What to produce
From the listing below, output only the lines starting at the line that has "Task: Click the Operating" and ending at the line that has "You are a computer-use agent. 1764x1247", exactly as they appear, ends included.
(Dataset extract Opens)
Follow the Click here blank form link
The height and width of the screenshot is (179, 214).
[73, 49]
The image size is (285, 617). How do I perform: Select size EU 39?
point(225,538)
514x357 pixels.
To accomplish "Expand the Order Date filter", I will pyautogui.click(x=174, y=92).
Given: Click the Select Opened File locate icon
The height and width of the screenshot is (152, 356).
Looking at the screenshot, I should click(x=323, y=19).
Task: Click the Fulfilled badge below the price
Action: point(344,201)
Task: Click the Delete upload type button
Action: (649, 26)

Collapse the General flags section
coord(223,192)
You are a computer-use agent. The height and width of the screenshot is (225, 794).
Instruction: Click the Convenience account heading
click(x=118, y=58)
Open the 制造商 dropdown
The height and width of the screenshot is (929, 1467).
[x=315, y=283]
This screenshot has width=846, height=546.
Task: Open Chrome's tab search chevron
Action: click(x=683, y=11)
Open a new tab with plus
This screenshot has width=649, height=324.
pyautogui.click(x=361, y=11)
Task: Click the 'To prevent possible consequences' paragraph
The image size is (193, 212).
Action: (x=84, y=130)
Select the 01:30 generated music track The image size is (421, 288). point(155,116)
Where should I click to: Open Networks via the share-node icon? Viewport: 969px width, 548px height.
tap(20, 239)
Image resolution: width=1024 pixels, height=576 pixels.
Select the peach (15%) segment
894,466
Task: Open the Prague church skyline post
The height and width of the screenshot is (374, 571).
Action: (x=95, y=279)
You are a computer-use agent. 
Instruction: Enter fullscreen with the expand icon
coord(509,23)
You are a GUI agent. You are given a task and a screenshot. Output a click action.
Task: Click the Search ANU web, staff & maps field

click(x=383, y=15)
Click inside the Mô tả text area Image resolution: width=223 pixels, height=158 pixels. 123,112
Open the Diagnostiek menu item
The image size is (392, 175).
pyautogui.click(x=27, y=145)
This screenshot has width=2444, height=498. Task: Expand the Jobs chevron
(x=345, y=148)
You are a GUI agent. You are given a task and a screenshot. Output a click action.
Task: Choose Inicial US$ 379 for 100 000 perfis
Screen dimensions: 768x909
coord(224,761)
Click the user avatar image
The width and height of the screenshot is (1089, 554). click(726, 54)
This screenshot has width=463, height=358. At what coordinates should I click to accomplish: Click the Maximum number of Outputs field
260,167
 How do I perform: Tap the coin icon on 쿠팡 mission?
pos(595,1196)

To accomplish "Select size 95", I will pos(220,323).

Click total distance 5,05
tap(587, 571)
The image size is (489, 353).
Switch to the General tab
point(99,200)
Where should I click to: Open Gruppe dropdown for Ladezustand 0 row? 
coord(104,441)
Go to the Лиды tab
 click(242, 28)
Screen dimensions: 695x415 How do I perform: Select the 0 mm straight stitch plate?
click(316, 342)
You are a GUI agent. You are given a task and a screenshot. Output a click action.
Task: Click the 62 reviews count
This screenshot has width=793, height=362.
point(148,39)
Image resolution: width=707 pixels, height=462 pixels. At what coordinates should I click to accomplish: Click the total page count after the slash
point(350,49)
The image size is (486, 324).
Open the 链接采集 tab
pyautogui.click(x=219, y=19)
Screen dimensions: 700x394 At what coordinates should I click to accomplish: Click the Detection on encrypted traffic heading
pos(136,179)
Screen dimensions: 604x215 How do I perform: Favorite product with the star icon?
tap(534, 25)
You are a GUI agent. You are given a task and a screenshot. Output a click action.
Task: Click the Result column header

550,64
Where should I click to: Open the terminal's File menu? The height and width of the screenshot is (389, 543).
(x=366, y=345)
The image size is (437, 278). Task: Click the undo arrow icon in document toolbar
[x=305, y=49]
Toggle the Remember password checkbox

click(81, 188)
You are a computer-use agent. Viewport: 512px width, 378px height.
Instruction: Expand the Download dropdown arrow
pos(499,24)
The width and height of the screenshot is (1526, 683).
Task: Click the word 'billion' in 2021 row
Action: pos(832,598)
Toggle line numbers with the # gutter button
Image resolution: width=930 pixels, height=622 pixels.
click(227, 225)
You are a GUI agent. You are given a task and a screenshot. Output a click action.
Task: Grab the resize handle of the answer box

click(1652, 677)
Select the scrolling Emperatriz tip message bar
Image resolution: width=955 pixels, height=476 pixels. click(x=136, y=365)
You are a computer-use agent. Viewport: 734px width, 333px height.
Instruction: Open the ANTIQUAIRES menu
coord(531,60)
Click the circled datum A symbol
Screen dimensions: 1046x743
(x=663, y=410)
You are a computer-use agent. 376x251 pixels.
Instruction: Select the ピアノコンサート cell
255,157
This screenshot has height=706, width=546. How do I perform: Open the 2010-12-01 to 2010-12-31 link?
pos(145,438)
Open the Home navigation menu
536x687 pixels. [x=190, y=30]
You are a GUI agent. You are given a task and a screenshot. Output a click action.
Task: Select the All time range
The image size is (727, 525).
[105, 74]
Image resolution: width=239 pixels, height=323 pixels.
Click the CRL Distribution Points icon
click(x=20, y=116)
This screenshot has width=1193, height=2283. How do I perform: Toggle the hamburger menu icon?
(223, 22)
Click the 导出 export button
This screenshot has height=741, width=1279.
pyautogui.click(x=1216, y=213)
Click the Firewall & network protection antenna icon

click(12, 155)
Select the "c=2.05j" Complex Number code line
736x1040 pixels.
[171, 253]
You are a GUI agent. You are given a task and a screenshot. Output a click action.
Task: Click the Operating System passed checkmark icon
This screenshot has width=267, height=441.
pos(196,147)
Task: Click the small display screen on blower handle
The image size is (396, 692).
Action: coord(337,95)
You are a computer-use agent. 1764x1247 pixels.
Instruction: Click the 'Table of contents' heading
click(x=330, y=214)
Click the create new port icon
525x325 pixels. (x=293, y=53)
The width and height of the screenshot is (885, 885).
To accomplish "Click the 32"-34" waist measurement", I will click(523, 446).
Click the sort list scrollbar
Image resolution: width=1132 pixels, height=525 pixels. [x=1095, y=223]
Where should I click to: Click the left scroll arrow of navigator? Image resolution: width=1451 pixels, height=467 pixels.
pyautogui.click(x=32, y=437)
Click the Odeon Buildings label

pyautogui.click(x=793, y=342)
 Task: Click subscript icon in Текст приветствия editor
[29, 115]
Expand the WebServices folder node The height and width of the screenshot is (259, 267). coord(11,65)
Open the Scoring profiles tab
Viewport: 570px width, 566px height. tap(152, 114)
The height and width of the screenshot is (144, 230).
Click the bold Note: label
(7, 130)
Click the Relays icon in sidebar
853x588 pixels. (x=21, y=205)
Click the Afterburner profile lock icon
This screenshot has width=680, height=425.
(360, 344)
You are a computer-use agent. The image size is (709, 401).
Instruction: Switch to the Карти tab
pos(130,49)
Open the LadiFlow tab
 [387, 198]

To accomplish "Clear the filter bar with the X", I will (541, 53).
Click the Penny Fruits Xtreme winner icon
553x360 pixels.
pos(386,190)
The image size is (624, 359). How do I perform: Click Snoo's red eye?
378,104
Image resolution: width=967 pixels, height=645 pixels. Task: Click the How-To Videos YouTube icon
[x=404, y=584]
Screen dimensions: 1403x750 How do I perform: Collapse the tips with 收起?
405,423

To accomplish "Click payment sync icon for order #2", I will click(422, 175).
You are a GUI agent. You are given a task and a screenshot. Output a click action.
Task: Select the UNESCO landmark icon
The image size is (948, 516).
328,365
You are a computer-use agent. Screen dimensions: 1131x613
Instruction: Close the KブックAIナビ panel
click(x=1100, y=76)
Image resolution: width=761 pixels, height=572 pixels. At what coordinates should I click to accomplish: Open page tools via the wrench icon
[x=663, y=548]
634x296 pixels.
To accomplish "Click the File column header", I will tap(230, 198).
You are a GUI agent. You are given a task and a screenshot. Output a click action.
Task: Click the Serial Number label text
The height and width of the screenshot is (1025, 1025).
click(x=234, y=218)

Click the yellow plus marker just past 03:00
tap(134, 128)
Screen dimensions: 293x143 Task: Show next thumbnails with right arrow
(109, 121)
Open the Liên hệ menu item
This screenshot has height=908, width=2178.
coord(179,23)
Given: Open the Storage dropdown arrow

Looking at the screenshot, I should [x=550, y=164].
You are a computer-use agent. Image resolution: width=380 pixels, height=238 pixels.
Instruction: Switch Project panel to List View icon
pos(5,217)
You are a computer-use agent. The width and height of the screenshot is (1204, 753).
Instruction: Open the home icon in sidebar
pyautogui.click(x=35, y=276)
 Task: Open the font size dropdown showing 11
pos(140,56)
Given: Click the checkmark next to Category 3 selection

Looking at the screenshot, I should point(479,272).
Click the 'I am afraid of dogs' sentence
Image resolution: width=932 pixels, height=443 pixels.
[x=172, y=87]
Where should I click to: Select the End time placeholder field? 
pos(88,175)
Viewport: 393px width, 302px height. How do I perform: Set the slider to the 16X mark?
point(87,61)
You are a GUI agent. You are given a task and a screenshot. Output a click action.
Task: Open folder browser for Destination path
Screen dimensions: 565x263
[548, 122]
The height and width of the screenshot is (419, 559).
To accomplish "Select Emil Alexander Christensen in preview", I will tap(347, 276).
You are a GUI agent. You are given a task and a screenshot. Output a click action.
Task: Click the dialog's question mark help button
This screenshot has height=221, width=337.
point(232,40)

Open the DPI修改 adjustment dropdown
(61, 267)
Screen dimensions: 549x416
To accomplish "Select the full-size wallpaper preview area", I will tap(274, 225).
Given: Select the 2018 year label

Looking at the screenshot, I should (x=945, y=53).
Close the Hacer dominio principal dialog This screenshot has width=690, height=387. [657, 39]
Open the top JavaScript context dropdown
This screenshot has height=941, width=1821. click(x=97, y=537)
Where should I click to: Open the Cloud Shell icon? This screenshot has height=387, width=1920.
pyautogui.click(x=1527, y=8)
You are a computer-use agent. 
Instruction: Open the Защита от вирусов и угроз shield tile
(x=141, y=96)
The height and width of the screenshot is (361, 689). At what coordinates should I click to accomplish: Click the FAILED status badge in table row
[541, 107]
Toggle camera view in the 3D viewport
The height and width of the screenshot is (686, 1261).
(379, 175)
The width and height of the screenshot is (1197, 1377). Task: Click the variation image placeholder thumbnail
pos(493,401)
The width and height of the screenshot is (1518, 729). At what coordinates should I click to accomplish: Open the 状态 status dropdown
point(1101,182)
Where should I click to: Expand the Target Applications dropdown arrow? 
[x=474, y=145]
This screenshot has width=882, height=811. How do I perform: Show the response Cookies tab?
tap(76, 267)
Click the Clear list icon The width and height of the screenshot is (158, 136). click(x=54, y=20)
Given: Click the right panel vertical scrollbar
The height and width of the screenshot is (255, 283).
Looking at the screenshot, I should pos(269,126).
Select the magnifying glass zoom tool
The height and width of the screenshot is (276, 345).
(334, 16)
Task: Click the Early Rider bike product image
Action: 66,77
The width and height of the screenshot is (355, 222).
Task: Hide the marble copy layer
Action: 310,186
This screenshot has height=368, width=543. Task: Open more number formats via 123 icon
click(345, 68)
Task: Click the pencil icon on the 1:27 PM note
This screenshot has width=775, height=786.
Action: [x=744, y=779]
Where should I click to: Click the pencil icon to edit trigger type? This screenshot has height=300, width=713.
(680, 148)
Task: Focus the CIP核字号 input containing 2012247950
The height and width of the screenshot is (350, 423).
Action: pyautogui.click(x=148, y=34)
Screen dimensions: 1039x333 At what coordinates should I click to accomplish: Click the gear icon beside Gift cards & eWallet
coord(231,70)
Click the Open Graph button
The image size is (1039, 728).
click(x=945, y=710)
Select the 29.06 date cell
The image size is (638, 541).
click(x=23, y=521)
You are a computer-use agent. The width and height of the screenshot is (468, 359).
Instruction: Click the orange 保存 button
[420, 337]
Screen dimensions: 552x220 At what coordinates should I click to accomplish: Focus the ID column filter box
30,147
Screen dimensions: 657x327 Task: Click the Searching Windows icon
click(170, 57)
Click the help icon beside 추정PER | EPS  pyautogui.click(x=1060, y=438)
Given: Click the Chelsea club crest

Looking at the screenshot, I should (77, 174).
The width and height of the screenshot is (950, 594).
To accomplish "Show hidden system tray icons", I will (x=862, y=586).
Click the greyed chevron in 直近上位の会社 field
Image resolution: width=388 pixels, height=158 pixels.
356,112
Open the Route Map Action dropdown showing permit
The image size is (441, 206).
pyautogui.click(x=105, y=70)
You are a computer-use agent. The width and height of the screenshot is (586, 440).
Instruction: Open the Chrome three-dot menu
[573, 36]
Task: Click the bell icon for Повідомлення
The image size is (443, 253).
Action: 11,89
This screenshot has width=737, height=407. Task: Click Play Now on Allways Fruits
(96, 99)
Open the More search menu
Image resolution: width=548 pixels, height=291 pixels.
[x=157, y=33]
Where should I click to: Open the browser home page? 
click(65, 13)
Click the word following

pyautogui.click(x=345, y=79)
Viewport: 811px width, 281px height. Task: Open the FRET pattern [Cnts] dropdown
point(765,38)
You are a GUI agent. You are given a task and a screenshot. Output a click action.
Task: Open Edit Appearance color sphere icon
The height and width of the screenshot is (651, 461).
(Dataset extract Closes)
Solution
Task: Click the Operating System passed checkmark icon
This screenshot has width=267, height=441.
pos(196,147)
Task: Click the small display screen on blower handle
The image size is (396, 692).
Action: coord(337,95)
You are a computer-use agent. 1764x1247 pixels.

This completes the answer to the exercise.